Si è tenuta oggi una riunione in Prefettura, in merito all'applicazione delle disposizioni concernenti l'esclusione della sospensione delle attività di ristorazione delle mense e catering continuativo su base contrattuale. Ebbene il Ministero, nella sua nota interpretativa, ha detto che ciò è possibile previa sottoscrizione di contratti con le aziende da parte dei ristoratori, mentre esclude questa possibilità per partite Iva e liberi professionisti.

 

 All'incontro, presieduto dal Viceprefetto Vicario, hanno preso parte il Presidente della Provincia, il Sindaco di Latina, il Vicequestore Vicario e il direttore di Confesercenti delegato dal Presidente della Camera di Commercio.

 

La questione e stata affrontata a seguito delle richieste pervenute da alcuni operatori del settore circa la possibilità di consentire, le attività di ristorazione al tavolo per i pubblici esercizi, che, sulla base di rapporti contrattuali in essere o di specifiche convenzioni, svolgano attività di mensa o di catering continuativo, nel rispetto delle misure di contenimento dei contagi, previste della normativa vigente e

dai protocolli di sicurezza.

 Nel corso dell'incontro e stata condivisa con i partecipanti I'interpretazione fornita dal Ministero dell'Interno, interessato nei giorni scorsi dalla Prefettura, secondo cui è consentito lo svolgimento, all'interno di pubblici esercizi, dell'attività di ristorazione in favore di lavoratori di aziende, con le quali tali esercizi instaurino, onde erogare il servizio di mensa, un rapporto contrattuale per la  somministrazione di alimenti e bevande. Al riguardo, e stata precisata l'opportunità, al fine di agevolare gli organi accertatori nella verifica della sussistenza delle condizioni richieste per l'esercizio dell'attivita di mensa o di catering continuativo, che, a cura dell'esercente, venga resa disponibile copia dei contratti sottoscritti con le aziende.

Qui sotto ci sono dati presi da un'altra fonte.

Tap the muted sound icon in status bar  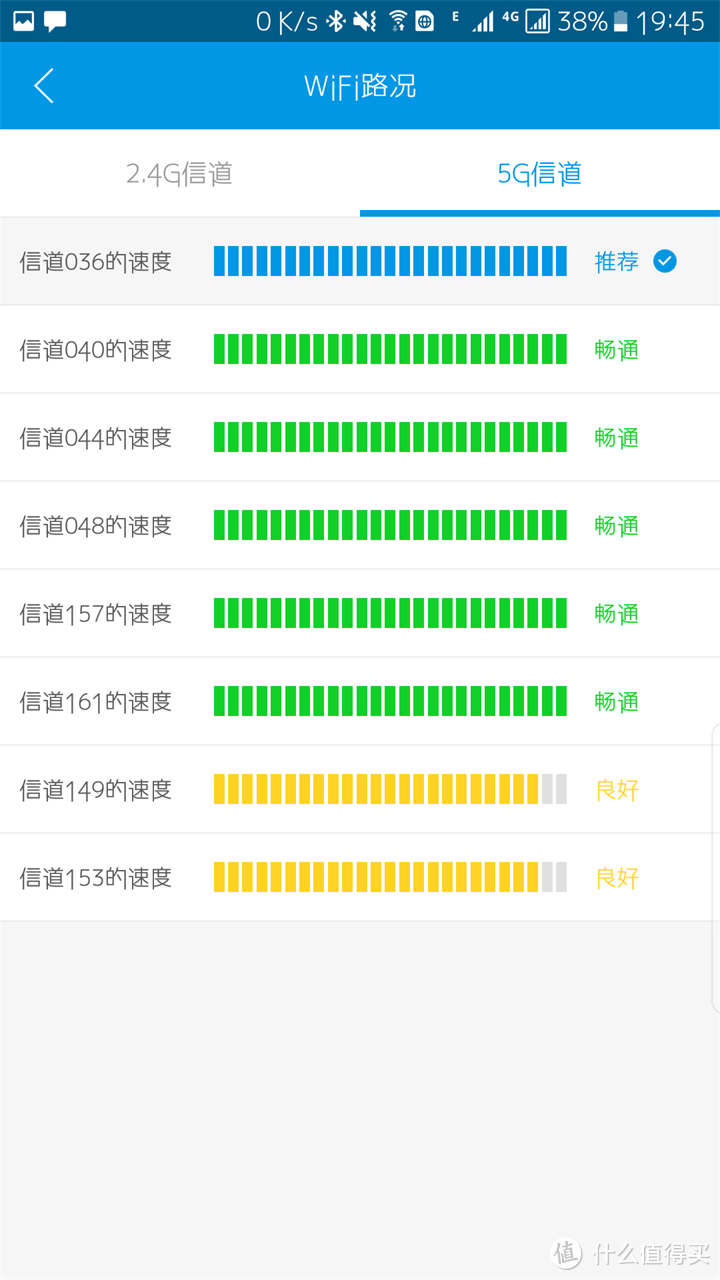(365, 21)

Per quanto concerne i titolari di partita IVA e i liberi professionisti, non può, invece, ritenersi consentita, in quanto non riconducibile alle attività di mensa o di catering continuativo, che consiste nell'erogazione di un servizio di ristorazione collettiva, la possibilità di instaurare con un pubblico esercizio un rapporto

contrattuale di somministrazione al tavolo di alimenti e bevande.